Deployment

So we’ve built our web service, tested it, and it runs great on our laptop. Now what? Getting it into production involves a few things we need to get right: building a small container image, shutting down gracefully so we don’t drop requests that are still in flight, and giving our orchestrator health check endpoints so it knows what’s going on with our app. Let’s walk through each of these.

Docker and multi-stage builds

If you compile Rust for the default GNU Linux target (x86_64-unknown-linux-gnu), your binary is dynamically linked against glibc but doesn’t have any other runtime dependencies. You can also compile with the musl target (x86_64-unknown-linux-musl) for a fully static binary. Either way, our production container doesn’t need the Rust toolchain, source code, or any build dependencies beyond the C library. That’s great news, because it means we can use a multi-stage Docker build: compile in one stage, then copy just the binary into a tiny runtime image.

# Build stage
FROM rust:1-slim AS builder

WORKDIR /app

# Cache dependencies by copying just the manifest files first.
# For more robust dependency caching, consider the cargo-chef crate,
# which is purpose-built for this problem in Docker builds.
COPY Cargo.toml Cargo.lock ./
RUN mkdir src && echo "fn main() {}" > src/main.rs
RUN cargo build --release && rm -rf src

# Now copy the actual source and rebuild (only changed files recompile)
COPY . .
RUN touch src/main.rs && cargo build --release

# Runtime stage
FROM debian:bookworm-slim

RUN apt-get update \
    && apt-get install -y --no-install-recommends ca-certificates \
    && rm -rf /var/lib/apt/lists/*

# Run as a non-root user
RUN useradd --create-home appuser
USER appuser

COPY --from=builder /app/target/release/my-app /usr/local/bin/my-app

EXPOSE 3000

CMD ["my-app"]

The dependency caching trick in the build stage is worth understanding. We copy only Cargo.toml and Cargo.lock first and run a build, which lets Docker cache the compiled dependencies as a layer. When we change our application code but not our dependencies (which is what happens most of the time), Docker reuses that cached layer and only recompiles our code. Without this, you’d be recompiling every dependency on every build, and Rust compile times being what they are, that gets painful fast.

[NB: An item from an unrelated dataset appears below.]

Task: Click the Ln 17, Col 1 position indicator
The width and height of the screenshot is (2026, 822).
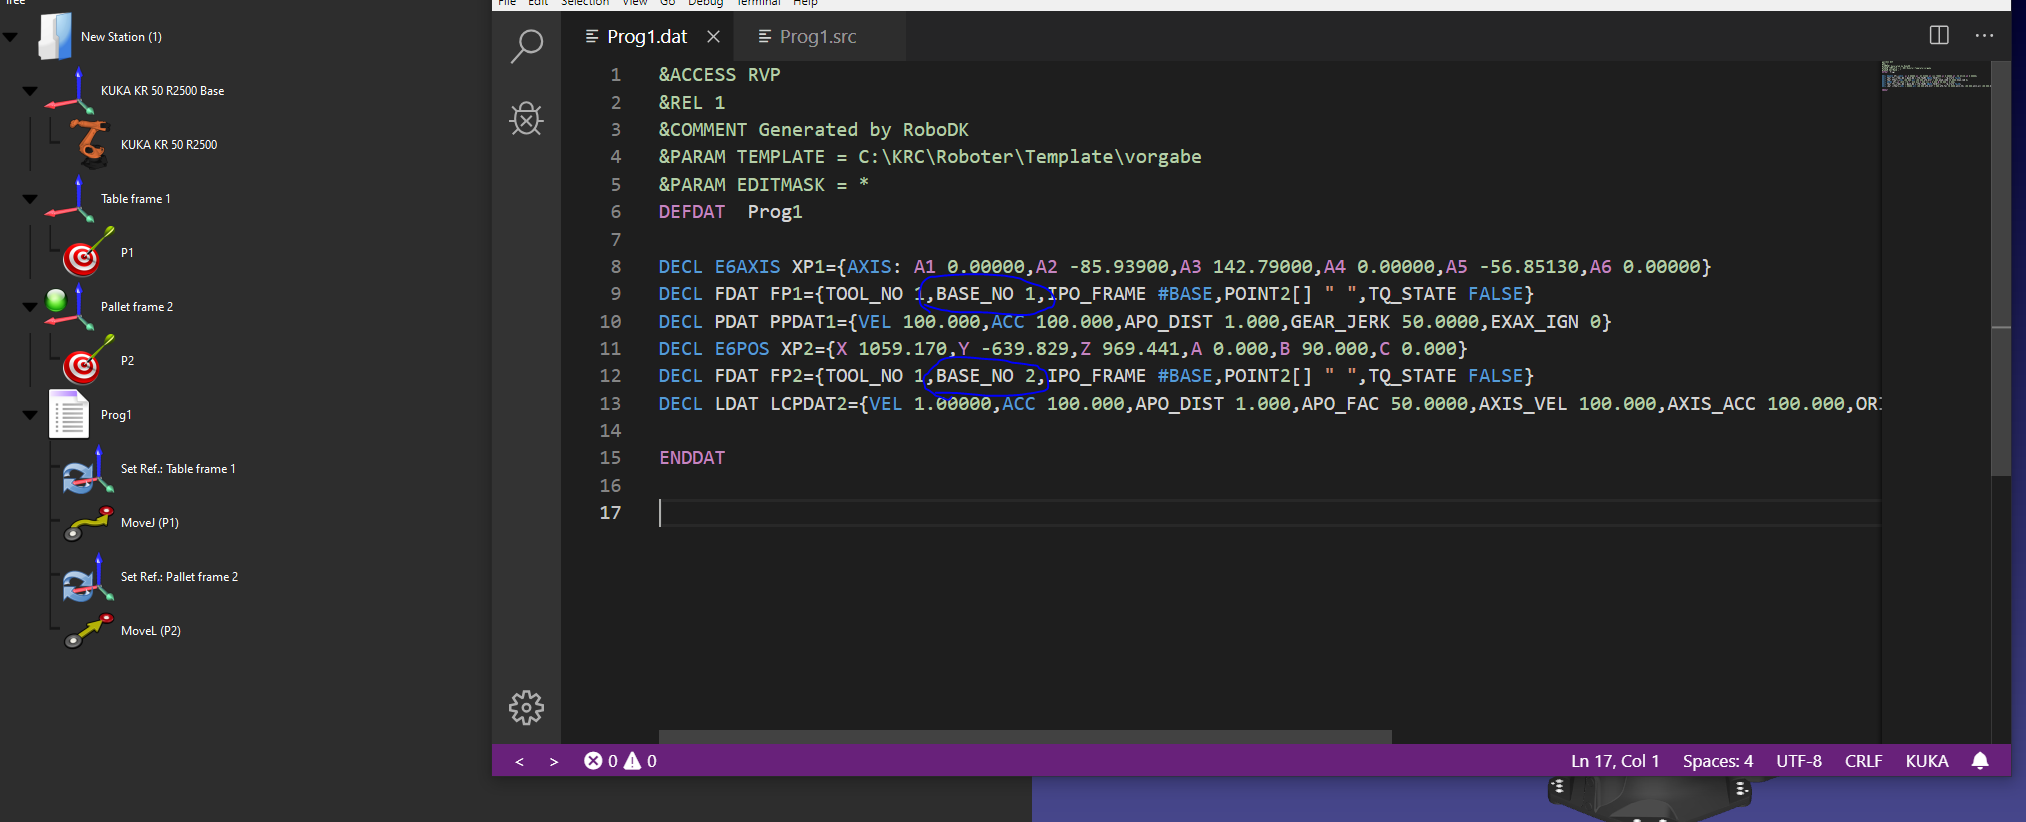Action: [1614, 761]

You might wonder why we install ca-certificates in the runtime image. It’s because our application probably makes outbound HTTPS requests (to external APIs, payment providers, and so on) and needs the CA certificate bundle to validate TLS connections. If you skip this, you’ll get cryptic TLS errors at runtime, which is never fun to debug in production.

If you want to go even smaller, you can compile with x86_64-unknown-linux-musl to produce a fully statically linked binary, then use FROM scratch as your runtime base. This gives you images under 20 MB, which is impressive. The trade-off is that you have no shell or debugging tools in the container at all, which can make troubleshooting a lot harder when something goes wrong at 2 AM. In my experience, the Debian slim image is a good middle ground for most teams.

Graceful shutdown

When a container orchestrator like Kubernetes, ECS, or Docker Swarm decides to stop our application, it sends a SIGTERM signal and gives the process a grace period (typically 30 seconds) to finish what it’s doing before sending SIGKILL. If our application doesn’t handle SIGTERM, bad things happen: in-flight requests get dropped, database transactions are left in an indeterminate state, and clients see connection resets. You really don’t want that.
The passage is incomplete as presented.